* List of tasks *
A. According to the matrix acceleration page, what does XMX stand for?
B. Please rewrite the stretch of the matrix acceleration page that opens with the words containing "In the GPU Architecture" and closes with "A(4×4) × B(4×4)", changing "CUDA Cores" to "shader cores".

* Passage shown *
↓↓↓

Content on this site is AI-generated and may contain errors. If you find issues, please report at GitHub Issues .

Matrix Acceleration Units — Tensor Core and XMX

Matrix Acceleration Units — Tensor Core and XMX

Updated 2026-04-06

In the GPU Architecture article, we learned about the Processing Block structure inside an SM — each Block has a Warp Scheduler, FP32 CUDA Cores, INT32 Cores, and a Tensor Core.

In that article, Tensor Core was just a name. This article answers the question: what is actually inside it, and why can it speed up matrix multiplication by an order of magnitude. We will also dive into Intel’s counterpart — XMX (Xe Matrix eXtensions) — to understand how the two camps achieve the same goal with different hardware.

Section 1: Why Dedicated Matrix Units Are Needed

Traditional CUDA Cores perform matrix multiplication as element-wise scalar multiply-accumulate. Take a 4×4 matrix multiply as an example:

  • C(4×4) = A(4×4) × B(4×4)

↑↑↑

* Material *

↓↓↓

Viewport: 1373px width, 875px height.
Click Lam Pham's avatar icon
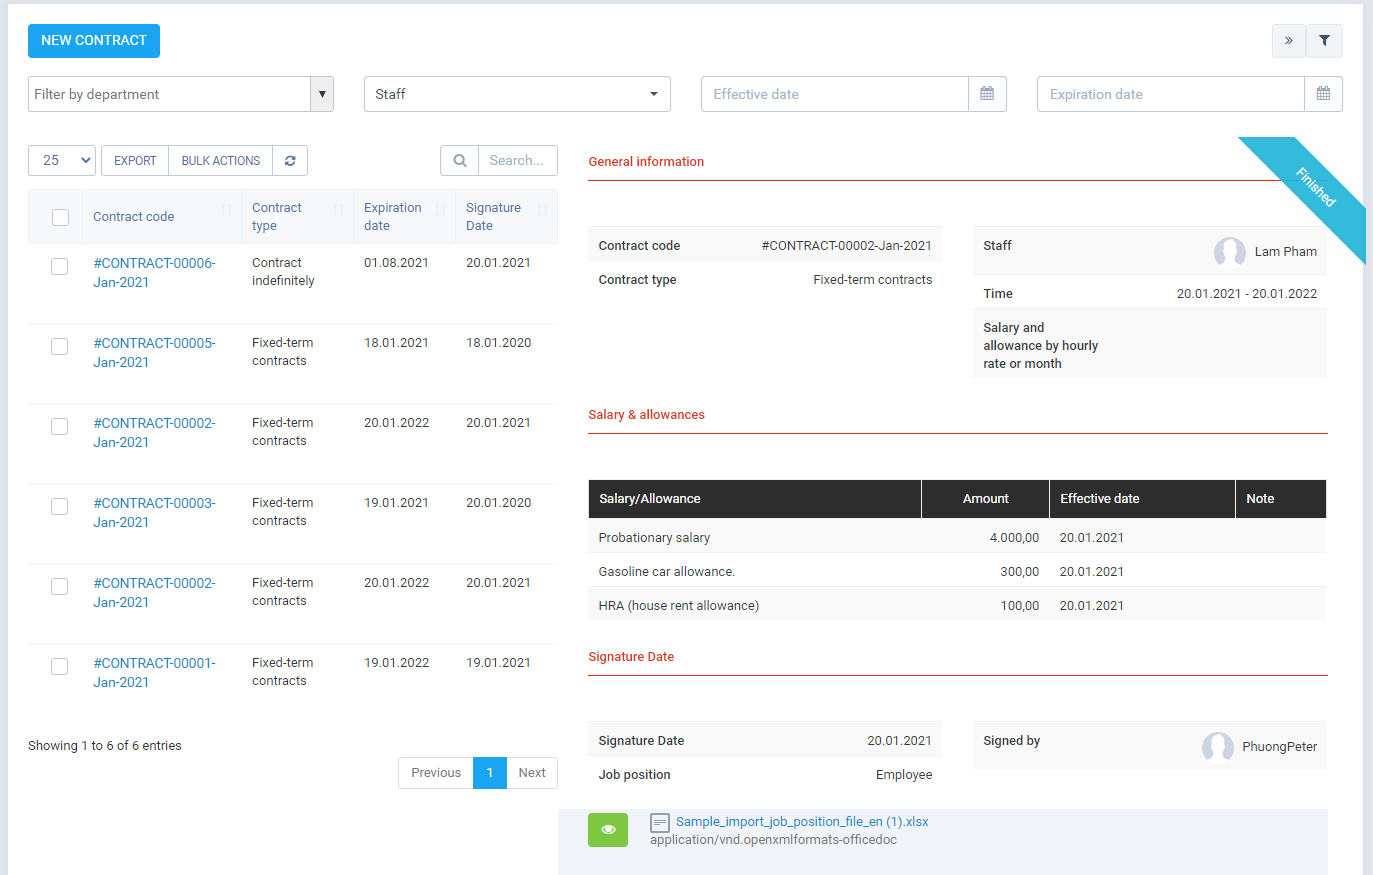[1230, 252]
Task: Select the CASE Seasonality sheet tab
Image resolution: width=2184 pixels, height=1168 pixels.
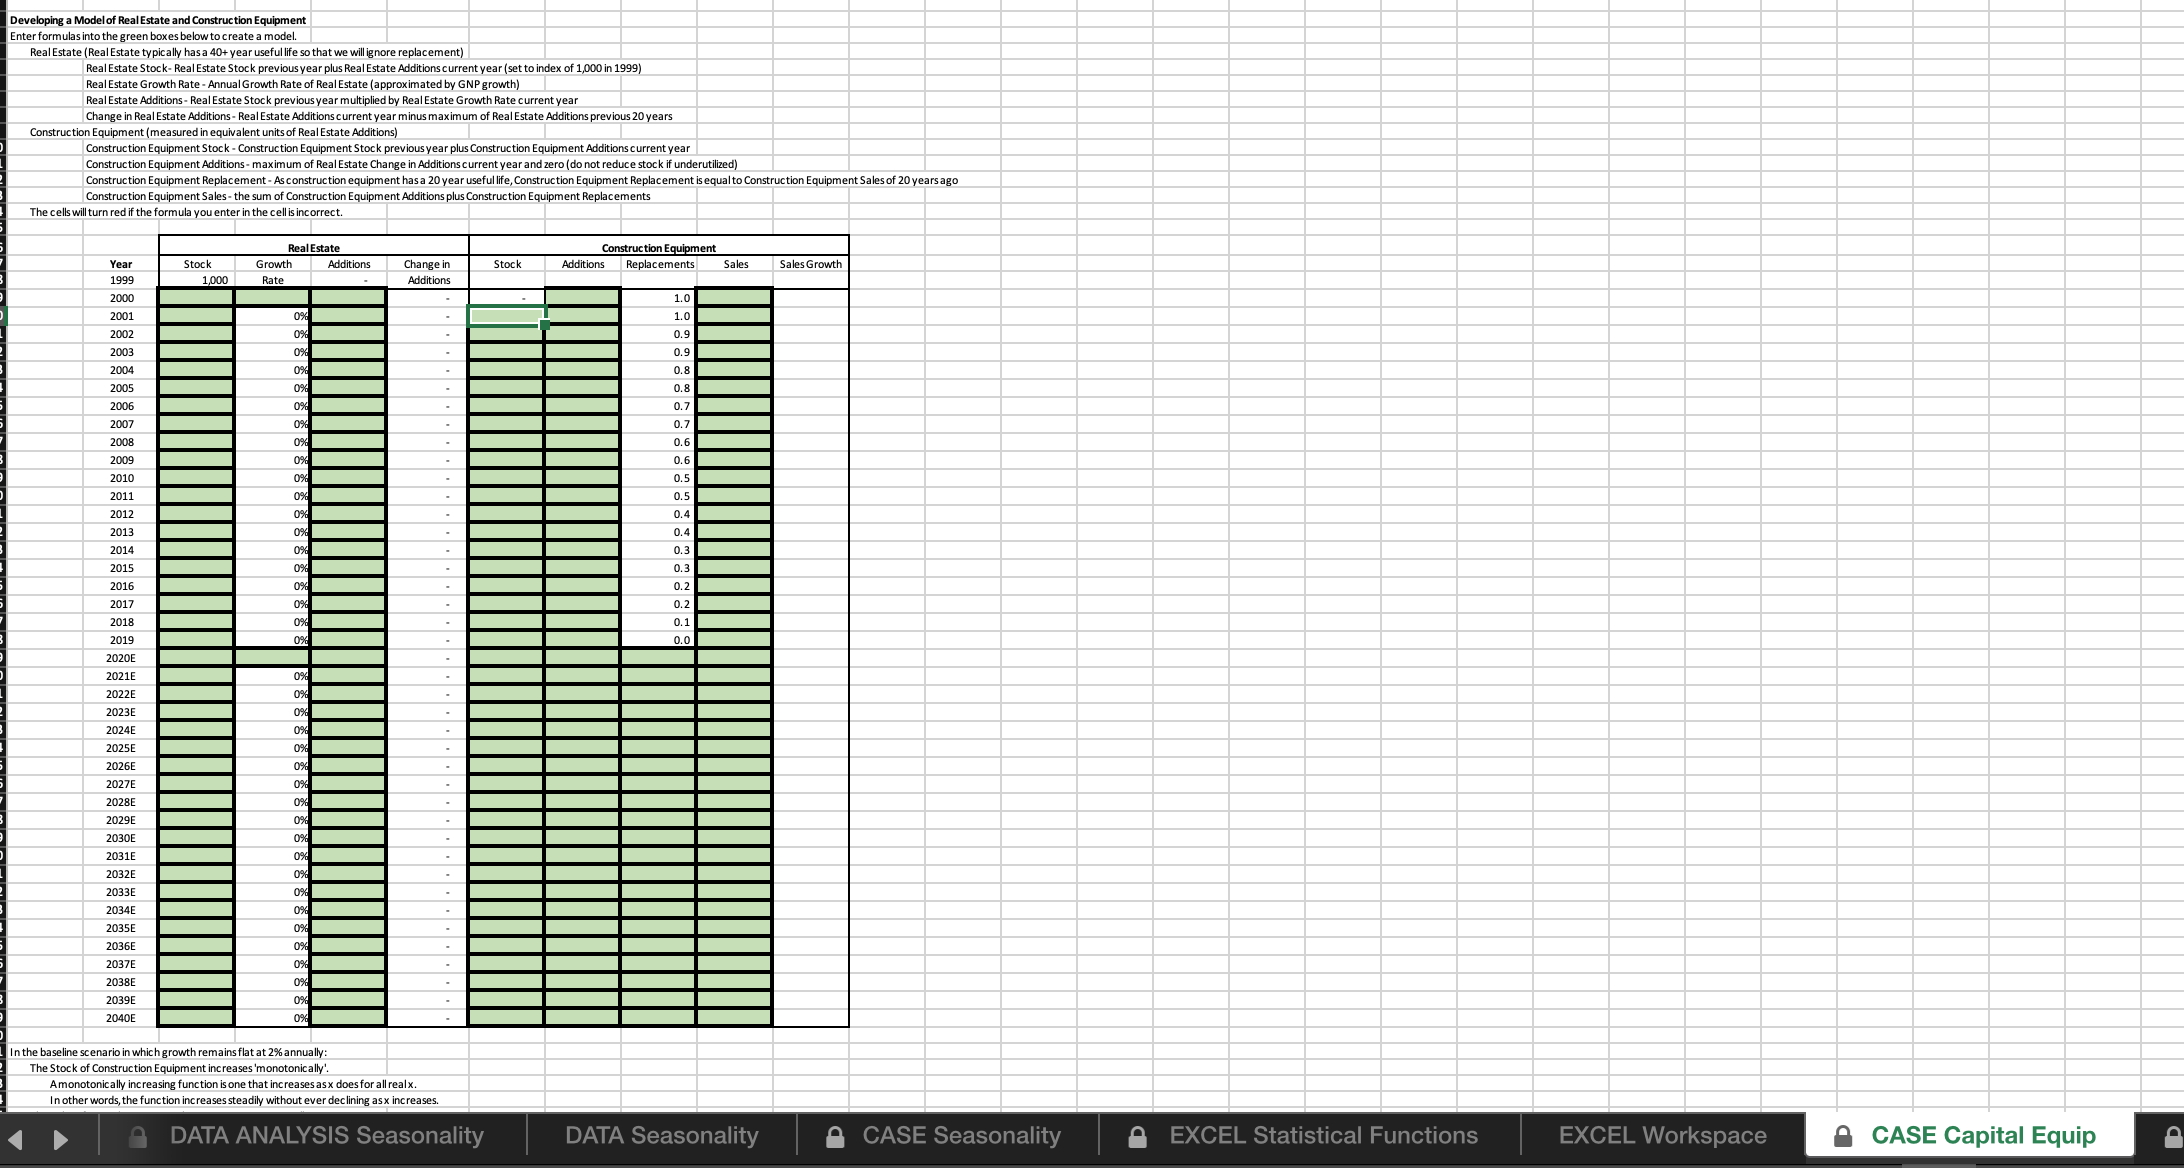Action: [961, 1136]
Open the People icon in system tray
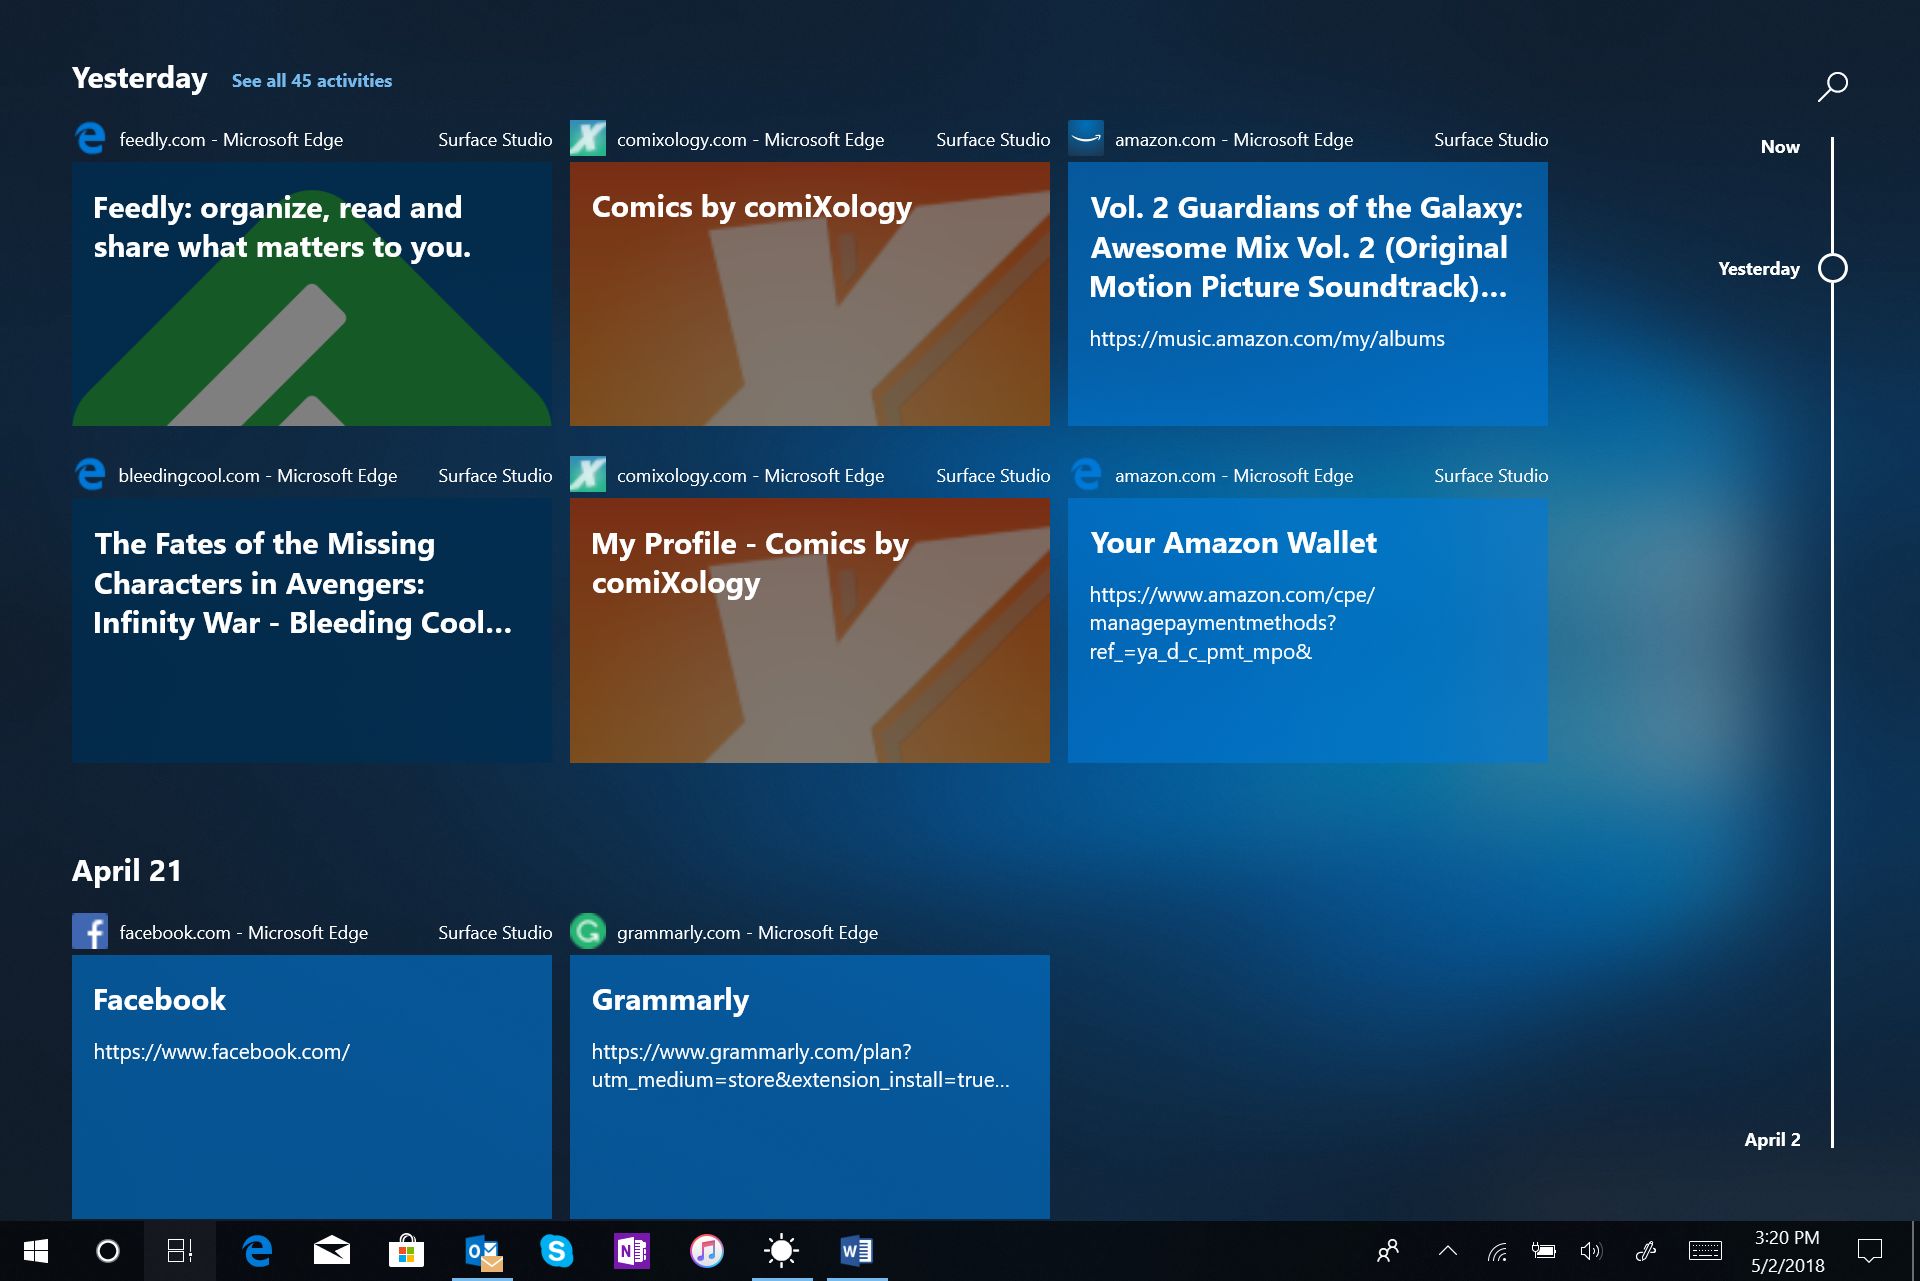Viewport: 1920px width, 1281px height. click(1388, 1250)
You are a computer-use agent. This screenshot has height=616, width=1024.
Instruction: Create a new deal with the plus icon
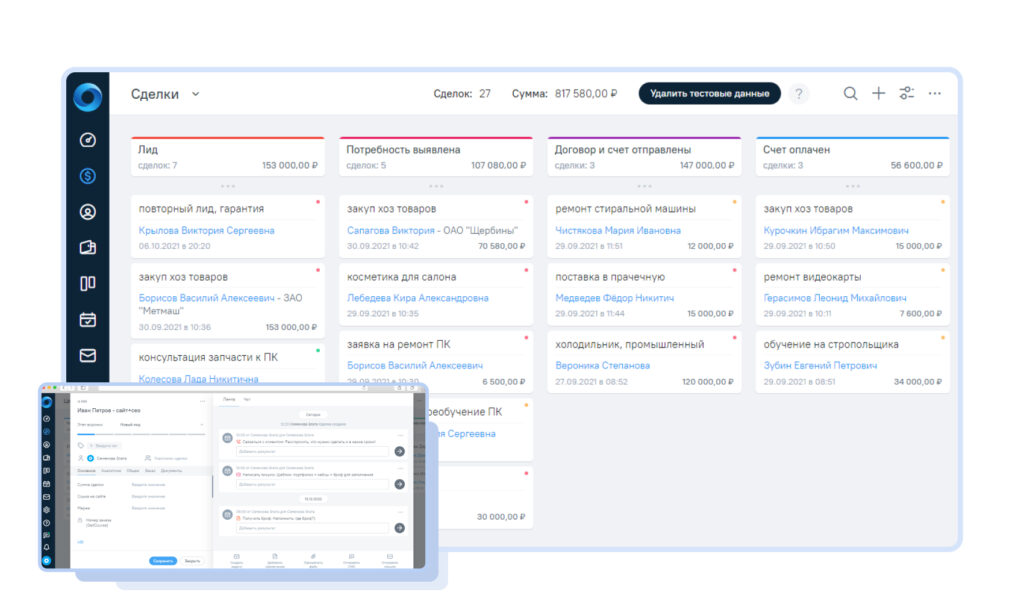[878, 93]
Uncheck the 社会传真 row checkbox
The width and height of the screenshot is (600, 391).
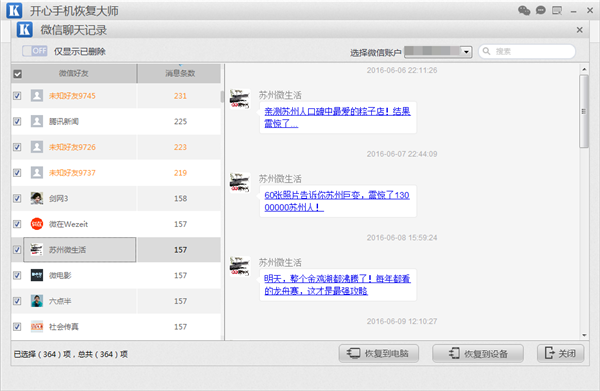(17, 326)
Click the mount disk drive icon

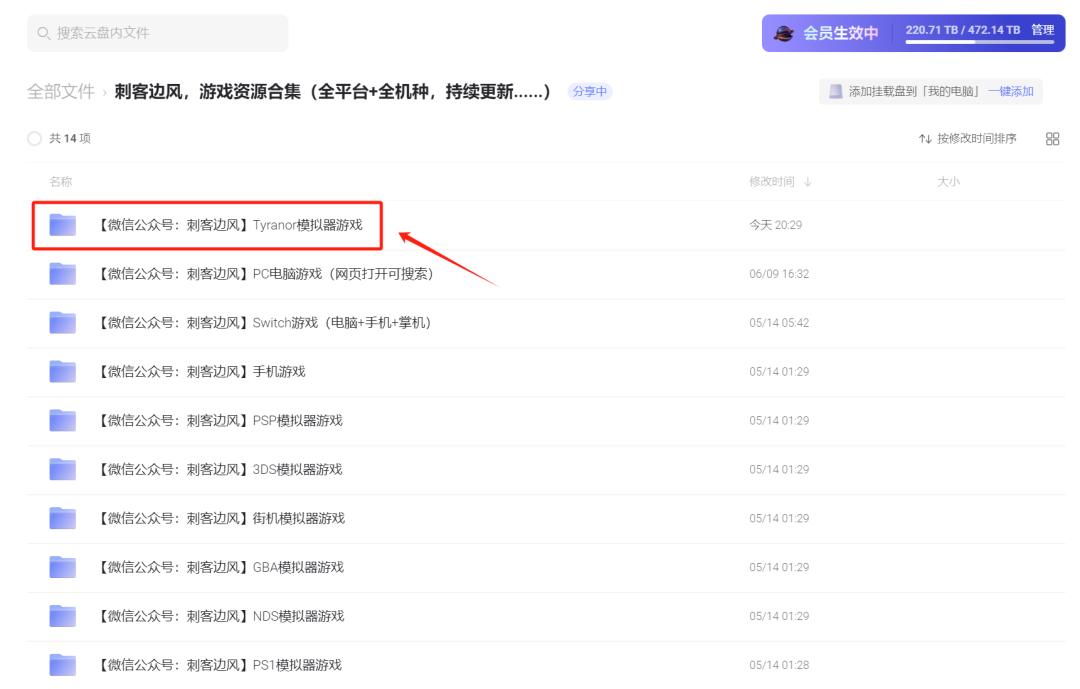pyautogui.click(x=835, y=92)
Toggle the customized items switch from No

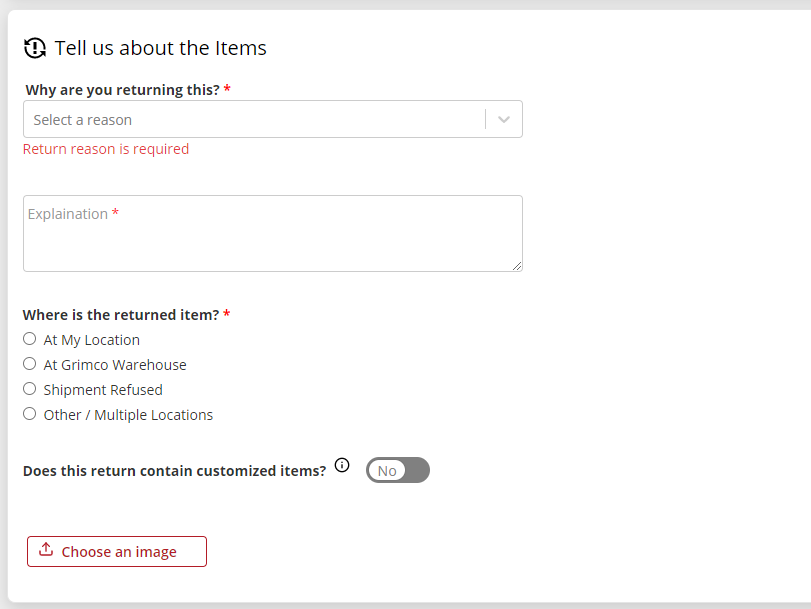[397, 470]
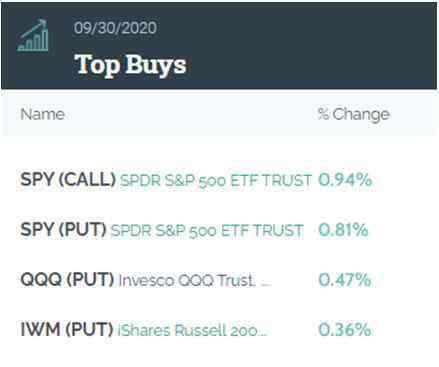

↑↑↑

* Per-task outputs *
A. Xe Matrix eXtensions

B.
In the GPU Architecture article, we learned about the Processing Block structure inside an SM — each Block has a Warp Scheduler, FP32 shader cores, INT32 Cores, and a Tensor Core.

In that article, Tensor Core was just a name. This article answers the question: what is actually inside it, and why can it speed up matrix multiplication by an order of magnitude. We will also dive into Intel’s counterpart — XMX (Xe Matrix eXtensions) — to understand how the two camps achieve the same goal with different hardware.

Section 1: Why Dedicated Matrix Units Are Needed

Traditional shader cores perform matrix multiplication as element-wise scalar multiply-accumulate. Take a 4×4 matrix multiply as an example:

  • C(4×4) = A(4×4) × B(4×4)